UNITED STATES
SECURITIES AND EXCHANGE COMMISSION
Washington, D.C. 20549
FORM 8-K
CURRENT REPORT
Pursuant to Section 13 or 15(d) of
The Securities Exchange Act of 1934
Date of Report (Date of earliest event reported) December 28, 2011
LEGGETT & PLATT, INCORPORATED
(Exact name of registrant as specified in its charter)
Missouri | 001-07845 | 44-0324630 | ||
(State or other jurisdiction of incorporation) |
(Commission File Number) |
(IRS Employer Identification No.) | ||
No. 1 Leggett Road, Carthage, MO | 64836 | |||
(Address of principal executive offices) | (Zip Code) |
Registrants telephone number, including area code 417-358-8131
N/A
(Former name or former address, if changed since last report.)

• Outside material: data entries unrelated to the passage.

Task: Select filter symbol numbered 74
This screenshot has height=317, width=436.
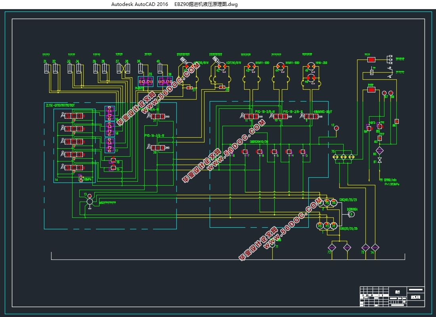Action: pos(375,247)
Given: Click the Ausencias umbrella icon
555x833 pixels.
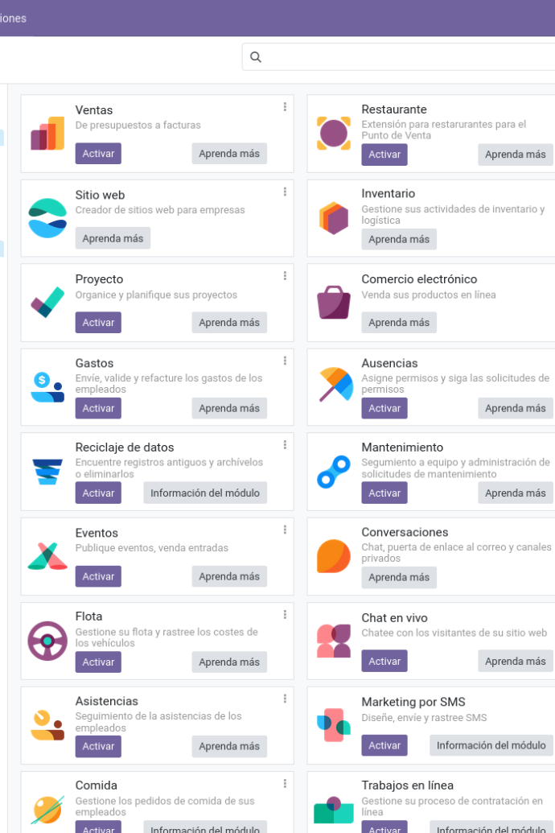Looking at the screenshot, I should (335, 384).

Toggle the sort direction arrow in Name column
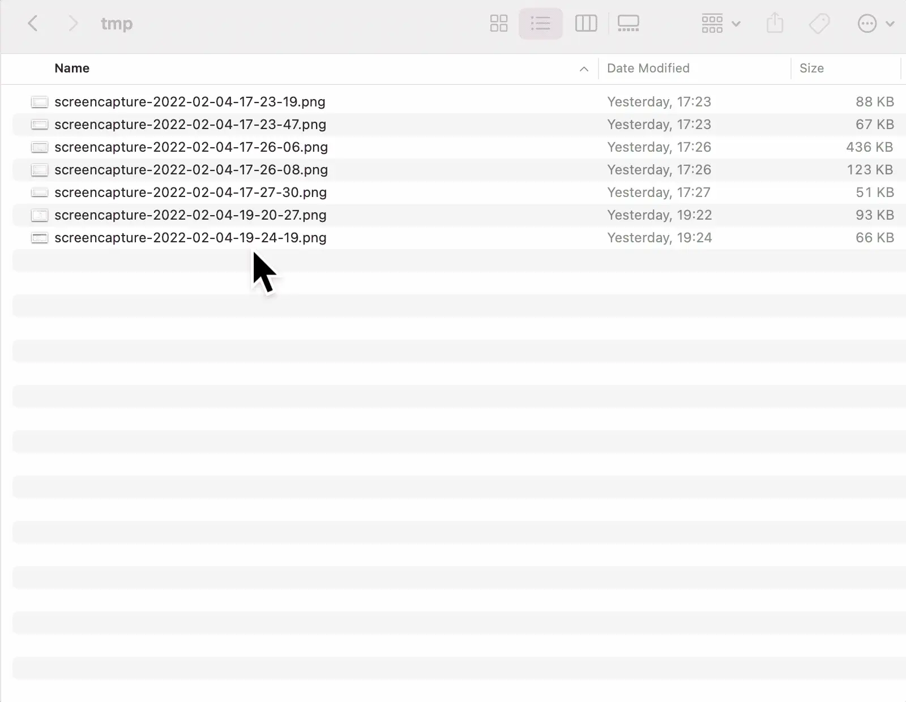[584, 69]
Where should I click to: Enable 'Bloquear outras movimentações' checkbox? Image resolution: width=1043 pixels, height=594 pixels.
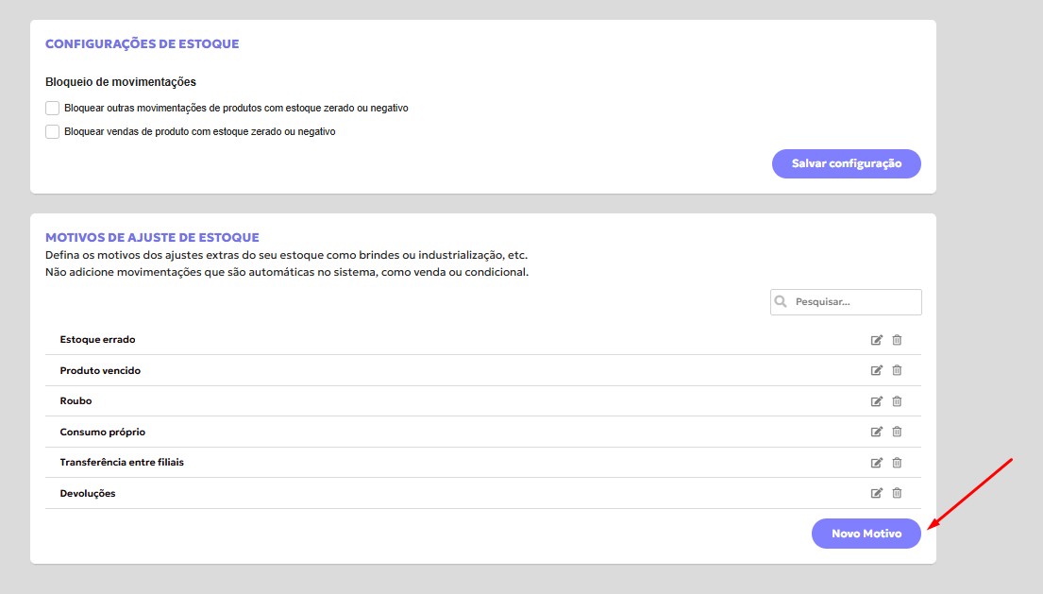pyautogui.click(x=53, y=109)
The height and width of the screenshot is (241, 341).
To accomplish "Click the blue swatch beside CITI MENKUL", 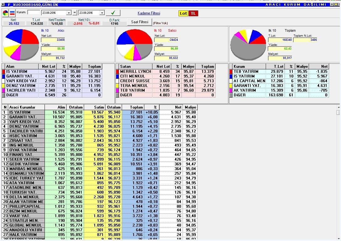I will [x=117, y=76].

Check the appropriate box below if the Form 8-K filing is intended to simultaneously satisfy the filing obligation of the registrant under any of the following provisions (see General Instruction A.2. below):
¨ | Written communications pursuant to Rule 425 under the Securities Act (17 CFR 230.425) |
¨ | Soliciting material pursuant to Rule 14a-12 under the Exchange Act (17 CFR 240.14a-12) |
¨ | Pre-commencement communications pursuant to Rule 14d-2(b) under the Exchange Act (17 CFR 240.14d-2(b)) |
¨ | Pre-commencement communications pursuant to Rule 13e-4(c) under the Exchange Act (17 CFR 240.13e-4(c)) |
Item 2.05 Costs Associated with Exit or Disposal Activities.
On December 28, 2011, the Companys management approved the 2011 Restructuring Plan and concluded that we anticipate incurring approximately $38 million in costs. Most of these costs will be associated with the closure of four underperforming branches. Of the branches, one is in the Residential Furnishings segment, one in Commercial Fixturing & Components and two are in the Industrial Materials segment. Management determined to close the branches because they did not meet our return expectations. The production capacity in the branches will either be consolidated into other facilities, or in some cases, eliminated where we have chosen to walk away from unprofitable business. The four branches had combined net trade sales of approximately $85 million in 2010. We expect to retain a significant majority of these sales. We anticipate that the exit activities will be substantially complete by the end of the second quarter of 2012.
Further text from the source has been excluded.